++++ MATERIAL TO PROCESS

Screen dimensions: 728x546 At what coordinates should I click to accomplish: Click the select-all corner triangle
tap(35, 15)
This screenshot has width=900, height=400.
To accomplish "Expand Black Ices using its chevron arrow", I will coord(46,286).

++++++++
++++ MATERIAL TO PROCESS

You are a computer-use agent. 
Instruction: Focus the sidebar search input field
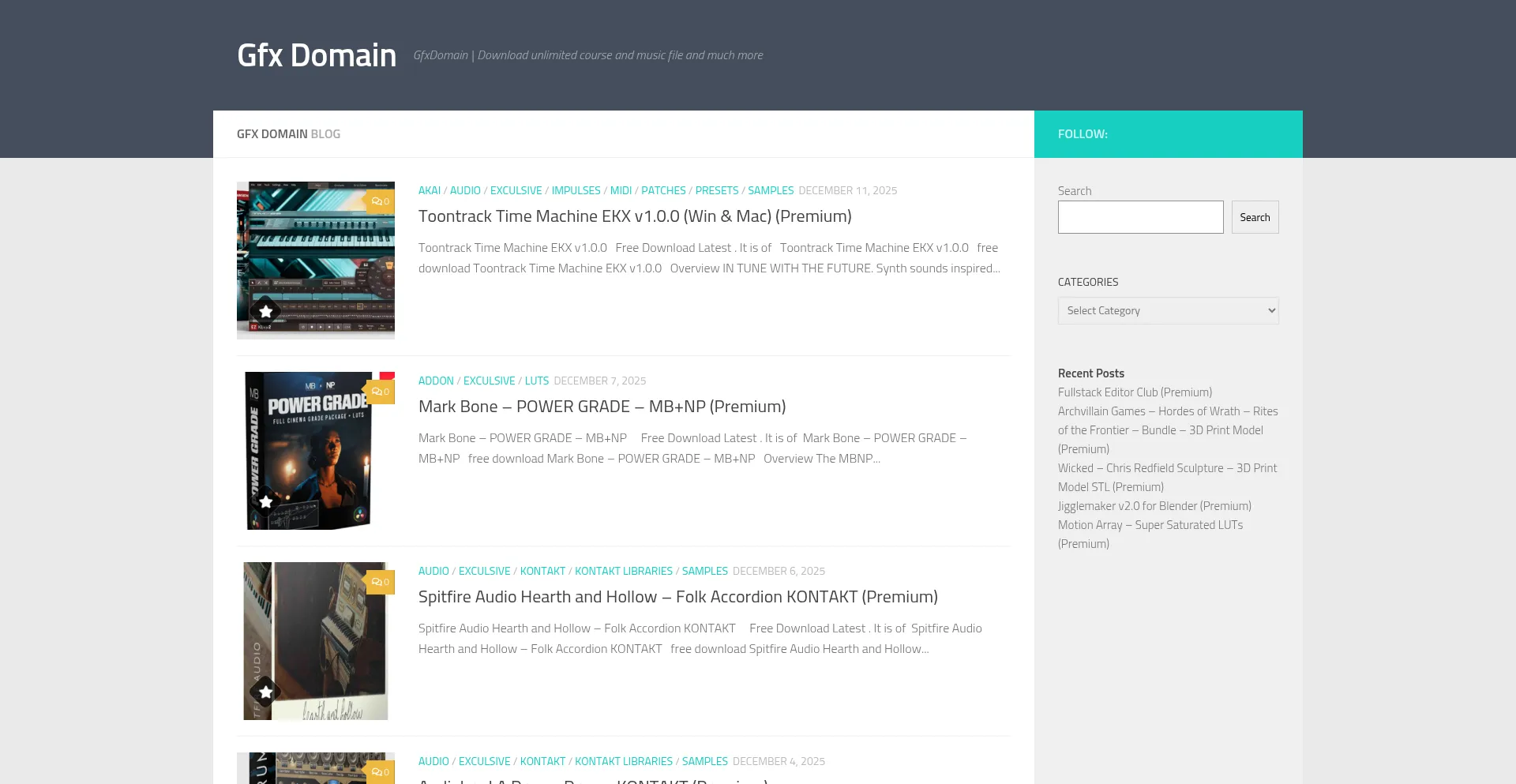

++++++++
++++ MATERIAL TO PROCESS

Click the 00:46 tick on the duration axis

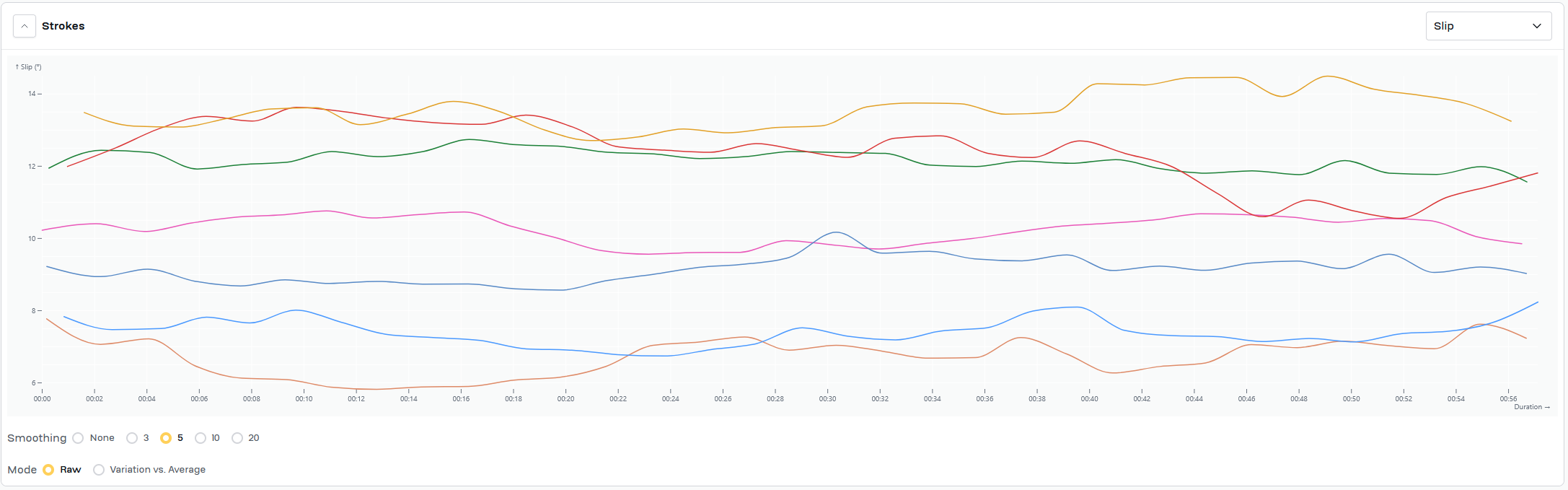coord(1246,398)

++++++++

Please rewrite the records from the line containing "Screen dimensions: 728x546" through the line containing "I will coord(46,286).", substituting "complete" for "accomplish" and changing nothing else.

WRITTEN SOLUTION>
Screen dimensions: 728x546 At what coordinates should I click to complete: Click the select-all corner triangle
tap(35, 15)
This screenshot has width=900, height=400.
To complete "Expand Black Ices using its chevron arrow", I will coord(46,286).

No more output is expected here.